シェリーはミミズの類が苦手で、それらを怪物化したような姿のサンドワームを想像すると、ぞくぞくと背中に悪寒を覚える。ディックですら苦手意識を持って戦っているということには共感を覚えたが、7階層には足を踏み入れたくない――と思いかけて、彼女はそれではいけないと思い直す。
「……騎士団長のコーディさんは、光の力を使って、迷宮の仕掛けをある程度看破できるらしい。他にもそういった技能を持つ人がいるから、おそらく、この階層には見落としはないと思う。あるとしたら、次の階層。すごく広いし、砂で埋もれて、何があるのかわかりにくい」
「では、私たちも7階層に行って調査をしてもいいか、念話のピアスを使ってディックさんに指示を仰ぎましょうか。彼に探索の指示をもらっておいた方が、他の方への説明もしやすいと思いますし」
ロッテは6階層の守備だけで一日を終えることは避けたいと思っていた。順調に行けば半日もせずに11階層の魔法陣が開通し、動きがあるかもしれないが、場合によっては魔物の出ない階層で一日を潰してしまうことになる。

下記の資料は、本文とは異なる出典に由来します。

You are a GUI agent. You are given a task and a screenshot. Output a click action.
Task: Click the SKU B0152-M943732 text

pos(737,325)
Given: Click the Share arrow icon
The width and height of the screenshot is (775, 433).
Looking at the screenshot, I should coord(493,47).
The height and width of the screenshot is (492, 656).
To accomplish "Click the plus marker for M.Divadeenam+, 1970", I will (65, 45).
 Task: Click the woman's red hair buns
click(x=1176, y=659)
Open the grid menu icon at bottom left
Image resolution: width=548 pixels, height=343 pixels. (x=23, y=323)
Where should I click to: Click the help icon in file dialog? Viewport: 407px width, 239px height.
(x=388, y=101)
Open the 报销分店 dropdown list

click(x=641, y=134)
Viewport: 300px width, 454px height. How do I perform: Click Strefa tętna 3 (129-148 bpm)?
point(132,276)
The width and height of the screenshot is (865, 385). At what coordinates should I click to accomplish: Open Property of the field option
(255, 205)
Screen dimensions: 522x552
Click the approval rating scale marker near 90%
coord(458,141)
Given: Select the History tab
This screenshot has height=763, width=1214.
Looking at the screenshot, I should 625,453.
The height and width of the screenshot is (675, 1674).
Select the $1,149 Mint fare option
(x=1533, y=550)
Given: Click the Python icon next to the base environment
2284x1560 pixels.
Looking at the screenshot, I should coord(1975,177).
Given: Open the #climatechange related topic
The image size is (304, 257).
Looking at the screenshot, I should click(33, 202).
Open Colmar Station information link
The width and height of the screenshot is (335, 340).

同時に降りてきた探索者の中にも、そのことを危惧する者はいて、5階層を自主的に探索したいとか、ディックたちのあとを追ってはどうかと言い出す者もいた。彼らは、ディックたちが魔物を倒したあとの状況しか見ていないので、未踏の状態がどれほど危険かを知らない。Aランク以上の実力の騎士、貴族の護衛の中でも選りすぐられた精鋭たち、そして血の気の多い冒険者。その中には、手柄を挙げたくてうずうずとしている者がいる。
しかし、転移魔法陣の守備が最重要任務と理解し、それを忠実に遂行する者がいるので、全員がばらばらに行動して最悪の事態に陥るということはない。ディックが手配した転移魔法陣の管理を行える技能を持つ者は、一人失うと補填が難しいので、警護は厳重に行う必要がある。
しかし、40名はやはり多い。拠点となる階層が少ない現状では、人員が分散しないので仕方がないのだが、ロッテは人員が余剰しているなら、むしろ好都合だと考える。
彼女は拠点防衛を離れてもいいか許可を取るために、現在6階層守備隊の指揮を担っている、『藍の乙女亭』のギルドマスターに声をかけた。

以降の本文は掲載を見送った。